■ **DATA SHOWN**
____

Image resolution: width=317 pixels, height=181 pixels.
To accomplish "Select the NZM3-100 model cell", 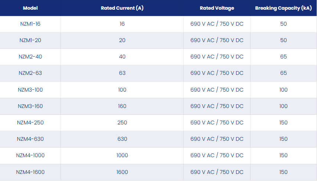I will [30, 90].
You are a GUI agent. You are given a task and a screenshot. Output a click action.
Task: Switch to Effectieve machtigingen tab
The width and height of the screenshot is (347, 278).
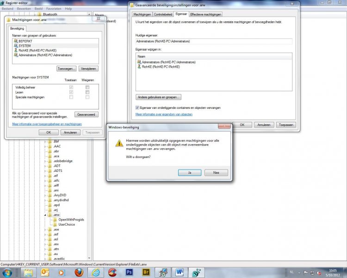[x=205, y=14]
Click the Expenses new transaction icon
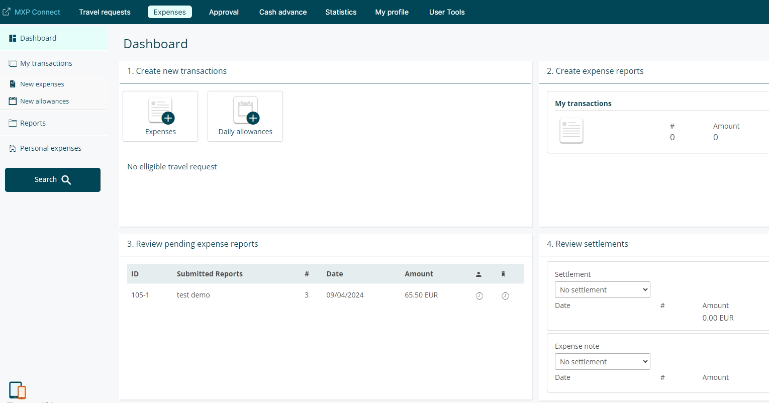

____

■ **WORK REQUEST**
The required output is every line from the one containing "The width and" through the last line of the data above, restated exactly and without pictures.

■ **TASK OUTPUT**
The width and height of the screenshot is (347, 278).
[x=205, y=14]
Click the Expenses new transaction icon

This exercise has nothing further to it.